> _Input_:
------------
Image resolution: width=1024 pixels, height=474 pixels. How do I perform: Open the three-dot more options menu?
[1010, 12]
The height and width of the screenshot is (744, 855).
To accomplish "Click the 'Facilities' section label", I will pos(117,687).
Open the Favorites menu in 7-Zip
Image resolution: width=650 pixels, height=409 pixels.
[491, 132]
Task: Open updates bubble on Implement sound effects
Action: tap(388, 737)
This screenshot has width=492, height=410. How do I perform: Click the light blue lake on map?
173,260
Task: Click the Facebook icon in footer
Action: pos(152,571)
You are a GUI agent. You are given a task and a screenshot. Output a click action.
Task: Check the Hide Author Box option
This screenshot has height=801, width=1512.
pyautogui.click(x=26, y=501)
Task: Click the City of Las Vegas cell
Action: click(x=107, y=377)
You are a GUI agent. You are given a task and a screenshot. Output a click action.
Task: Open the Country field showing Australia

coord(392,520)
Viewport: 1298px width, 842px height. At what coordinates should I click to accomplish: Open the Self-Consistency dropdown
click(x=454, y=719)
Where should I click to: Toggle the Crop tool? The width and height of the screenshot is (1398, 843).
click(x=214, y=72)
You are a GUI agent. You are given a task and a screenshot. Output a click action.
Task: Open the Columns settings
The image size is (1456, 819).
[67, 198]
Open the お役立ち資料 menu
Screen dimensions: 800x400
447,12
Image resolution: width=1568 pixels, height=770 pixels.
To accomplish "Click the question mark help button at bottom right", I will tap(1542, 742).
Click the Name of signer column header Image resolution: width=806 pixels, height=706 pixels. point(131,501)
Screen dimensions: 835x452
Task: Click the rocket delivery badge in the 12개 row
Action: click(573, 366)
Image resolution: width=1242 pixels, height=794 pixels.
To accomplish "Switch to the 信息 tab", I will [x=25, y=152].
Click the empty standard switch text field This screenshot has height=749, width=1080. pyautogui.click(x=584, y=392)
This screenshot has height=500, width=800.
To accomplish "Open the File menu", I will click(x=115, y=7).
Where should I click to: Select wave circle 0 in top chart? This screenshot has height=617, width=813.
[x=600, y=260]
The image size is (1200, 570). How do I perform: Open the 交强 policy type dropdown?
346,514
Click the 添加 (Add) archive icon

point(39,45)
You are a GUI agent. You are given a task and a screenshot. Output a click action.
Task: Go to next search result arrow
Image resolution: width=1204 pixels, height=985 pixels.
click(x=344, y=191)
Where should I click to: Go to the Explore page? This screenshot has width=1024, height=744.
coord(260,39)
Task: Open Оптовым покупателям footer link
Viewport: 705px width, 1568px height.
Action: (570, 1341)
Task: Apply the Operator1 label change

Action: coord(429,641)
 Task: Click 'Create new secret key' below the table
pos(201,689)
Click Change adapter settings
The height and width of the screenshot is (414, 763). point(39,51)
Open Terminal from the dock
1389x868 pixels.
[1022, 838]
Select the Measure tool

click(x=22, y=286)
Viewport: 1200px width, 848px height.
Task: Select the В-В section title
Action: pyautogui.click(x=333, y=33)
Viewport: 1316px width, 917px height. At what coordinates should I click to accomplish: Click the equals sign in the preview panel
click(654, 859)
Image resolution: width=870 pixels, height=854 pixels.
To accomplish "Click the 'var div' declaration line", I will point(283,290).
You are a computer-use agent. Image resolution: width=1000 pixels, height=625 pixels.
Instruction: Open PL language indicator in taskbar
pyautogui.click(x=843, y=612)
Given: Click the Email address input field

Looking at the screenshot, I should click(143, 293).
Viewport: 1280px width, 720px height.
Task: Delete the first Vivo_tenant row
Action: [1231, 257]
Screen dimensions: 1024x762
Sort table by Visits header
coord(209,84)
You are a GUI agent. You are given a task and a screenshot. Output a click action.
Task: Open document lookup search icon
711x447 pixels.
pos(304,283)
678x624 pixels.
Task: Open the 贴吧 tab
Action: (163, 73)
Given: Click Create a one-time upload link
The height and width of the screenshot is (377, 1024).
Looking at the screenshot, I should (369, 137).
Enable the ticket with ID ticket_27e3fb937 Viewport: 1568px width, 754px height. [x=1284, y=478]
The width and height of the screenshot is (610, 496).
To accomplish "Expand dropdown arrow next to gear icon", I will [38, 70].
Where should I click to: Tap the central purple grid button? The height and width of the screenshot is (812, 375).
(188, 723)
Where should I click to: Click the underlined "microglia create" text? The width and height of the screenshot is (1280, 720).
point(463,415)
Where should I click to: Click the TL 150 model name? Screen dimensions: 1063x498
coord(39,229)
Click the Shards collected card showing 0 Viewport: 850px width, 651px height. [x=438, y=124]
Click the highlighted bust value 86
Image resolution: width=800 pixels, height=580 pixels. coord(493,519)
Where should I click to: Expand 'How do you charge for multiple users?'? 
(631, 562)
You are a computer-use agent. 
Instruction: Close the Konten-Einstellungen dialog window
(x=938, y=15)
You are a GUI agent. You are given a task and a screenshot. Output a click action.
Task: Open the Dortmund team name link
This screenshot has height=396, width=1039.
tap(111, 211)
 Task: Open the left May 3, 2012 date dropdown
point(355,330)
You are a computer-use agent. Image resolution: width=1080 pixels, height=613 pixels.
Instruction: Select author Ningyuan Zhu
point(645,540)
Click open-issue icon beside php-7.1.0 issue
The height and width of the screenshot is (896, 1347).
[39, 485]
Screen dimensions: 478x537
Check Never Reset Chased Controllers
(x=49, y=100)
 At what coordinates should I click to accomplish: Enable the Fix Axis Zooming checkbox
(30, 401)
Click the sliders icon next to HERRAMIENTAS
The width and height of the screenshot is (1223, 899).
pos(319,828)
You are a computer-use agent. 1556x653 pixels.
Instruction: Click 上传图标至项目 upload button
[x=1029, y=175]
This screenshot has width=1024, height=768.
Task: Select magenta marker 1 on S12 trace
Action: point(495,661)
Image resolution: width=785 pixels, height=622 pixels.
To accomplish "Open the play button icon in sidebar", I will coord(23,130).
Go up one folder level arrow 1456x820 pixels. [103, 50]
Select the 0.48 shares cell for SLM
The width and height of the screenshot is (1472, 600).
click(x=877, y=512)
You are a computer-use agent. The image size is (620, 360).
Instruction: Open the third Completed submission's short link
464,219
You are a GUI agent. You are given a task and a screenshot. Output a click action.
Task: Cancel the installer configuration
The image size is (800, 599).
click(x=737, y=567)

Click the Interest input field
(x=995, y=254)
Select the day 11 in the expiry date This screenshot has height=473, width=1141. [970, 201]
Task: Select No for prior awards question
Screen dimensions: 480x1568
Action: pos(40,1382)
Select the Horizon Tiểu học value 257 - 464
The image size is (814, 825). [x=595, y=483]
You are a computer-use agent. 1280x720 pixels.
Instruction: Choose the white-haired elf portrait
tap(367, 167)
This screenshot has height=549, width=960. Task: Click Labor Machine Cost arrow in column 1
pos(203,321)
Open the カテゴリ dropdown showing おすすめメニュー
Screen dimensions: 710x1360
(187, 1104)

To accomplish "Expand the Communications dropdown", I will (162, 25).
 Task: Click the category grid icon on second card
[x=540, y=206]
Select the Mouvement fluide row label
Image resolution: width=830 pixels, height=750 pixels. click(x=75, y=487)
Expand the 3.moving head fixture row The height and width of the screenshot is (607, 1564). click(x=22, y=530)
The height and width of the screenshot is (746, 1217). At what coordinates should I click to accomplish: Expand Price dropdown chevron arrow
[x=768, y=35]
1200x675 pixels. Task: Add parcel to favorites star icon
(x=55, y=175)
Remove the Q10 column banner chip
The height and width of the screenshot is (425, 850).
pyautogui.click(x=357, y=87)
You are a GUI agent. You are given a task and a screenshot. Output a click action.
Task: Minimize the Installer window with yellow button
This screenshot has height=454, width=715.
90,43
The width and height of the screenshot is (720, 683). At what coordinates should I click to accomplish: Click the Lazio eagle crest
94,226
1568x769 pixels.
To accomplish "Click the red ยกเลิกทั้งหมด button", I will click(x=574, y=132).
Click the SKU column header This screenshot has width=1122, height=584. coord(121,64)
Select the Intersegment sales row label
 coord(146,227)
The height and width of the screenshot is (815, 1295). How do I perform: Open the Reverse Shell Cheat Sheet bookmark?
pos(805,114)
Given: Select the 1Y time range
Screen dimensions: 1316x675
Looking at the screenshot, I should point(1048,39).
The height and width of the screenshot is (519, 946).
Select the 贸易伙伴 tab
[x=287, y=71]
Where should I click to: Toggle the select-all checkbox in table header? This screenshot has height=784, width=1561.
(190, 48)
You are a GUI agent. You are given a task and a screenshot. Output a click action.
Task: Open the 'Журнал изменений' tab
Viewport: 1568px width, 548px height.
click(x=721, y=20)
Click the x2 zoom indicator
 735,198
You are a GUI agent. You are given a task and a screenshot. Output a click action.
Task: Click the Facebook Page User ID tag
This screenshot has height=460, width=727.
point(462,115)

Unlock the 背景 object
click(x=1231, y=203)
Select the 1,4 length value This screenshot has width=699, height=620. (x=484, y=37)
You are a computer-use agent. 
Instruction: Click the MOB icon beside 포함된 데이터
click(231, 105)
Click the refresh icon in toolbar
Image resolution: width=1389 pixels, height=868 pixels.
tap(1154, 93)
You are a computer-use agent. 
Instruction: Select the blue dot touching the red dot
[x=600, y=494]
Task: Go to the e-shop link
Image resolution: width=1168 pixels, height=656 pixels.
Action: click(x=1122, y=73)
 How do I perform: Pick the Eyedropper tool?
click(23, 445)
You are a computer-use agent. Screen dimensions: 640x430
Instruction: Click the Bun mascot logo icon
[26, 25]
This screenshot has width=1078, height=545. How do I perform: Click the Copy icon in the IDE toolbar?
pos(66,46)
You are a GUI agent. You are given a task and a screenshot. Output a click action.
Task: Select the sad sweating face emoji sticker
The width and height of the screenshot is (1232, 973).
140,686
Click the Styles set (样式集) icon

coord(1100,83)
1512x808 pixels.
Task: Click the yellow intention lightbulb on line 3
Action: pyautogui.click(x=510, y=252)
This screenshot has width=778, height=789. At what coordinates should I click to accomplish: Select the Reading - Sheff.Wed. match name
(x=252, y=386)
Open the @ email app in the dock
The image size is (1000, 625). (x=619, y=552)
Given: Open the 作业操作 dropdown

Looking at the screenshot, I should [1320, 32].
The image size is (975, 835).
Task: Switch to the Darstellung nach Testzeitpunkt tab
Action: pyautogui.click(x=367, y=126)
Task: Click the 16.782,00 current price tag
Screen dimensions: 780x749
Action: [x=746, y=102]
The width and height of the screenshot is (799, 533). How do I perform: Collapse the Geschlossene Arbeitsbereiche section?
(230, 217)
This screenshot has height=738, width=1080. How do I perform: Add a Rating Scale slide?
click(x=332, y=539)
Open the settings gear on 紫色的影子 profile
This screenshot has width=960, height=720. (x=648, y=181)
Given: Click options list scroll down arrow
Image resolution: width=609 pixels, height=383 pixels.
------------
Copy the records verbatim from the line containing "1568x769 pixels." to the line containing "[x=600, y=494]", including both of those lines.

1568x769 pixels.
To accomplish "Click the red ยกเลิกทั้งหมด button", I will click(x=574, y=132).
Click the SKU column header This screenshot has width=1122, height=584. coord(121,64)
Select the Intersegment sales row label
 coord(146,227)
The height and width of the screenshot is (815, 1295). How do I perform: Open the Reverse Shell Cheat Sheet bookmark?
pos(805,114)
Given: Select the 1Y time range
Screen dimensions: 1316x675
Looking at the screenshot, I should point(1048,39).
The height and width of the screenshot is (519, 946).
Select the 贸易伙伴 tab
[x=287, y=71]
Where should I click to: Toggle the select-all checkbox in table header? This screenshot has height=784, width=1561.
(190, 48)
You are a GUI agent. You are given a task and a screenshot. Output a click action.
Task: Open the 'Журнал изменений' tab
Viewport: 1568px width, 548px height.
click(x=721, y=20)
Click the x2 zoom indicator
 735,198
You are a GUI agent. You are given a task and a screenshot. Output a click action.
Task: Click the Facebook Page User ID tag
This screenshot has height=460, width=727.
point(462,115)

Unlock the 背景 object
click(x=1231, y=203)
Select the 1,4 length value This screenshot has width=699, height=620. (x=484, y=37)
You are a computer-use agent. 
Instruction: Click the MOB icon beside 포함된 데이터
click(231, 105)
Click the refresh icon in toolbar
Image resolution: width=1389 pixels, height=868 pixels.
tap(1154, 93)
You are a computer-use agent. 
Instruction: Select the blue dot touching the red dot
[x=600, y=494]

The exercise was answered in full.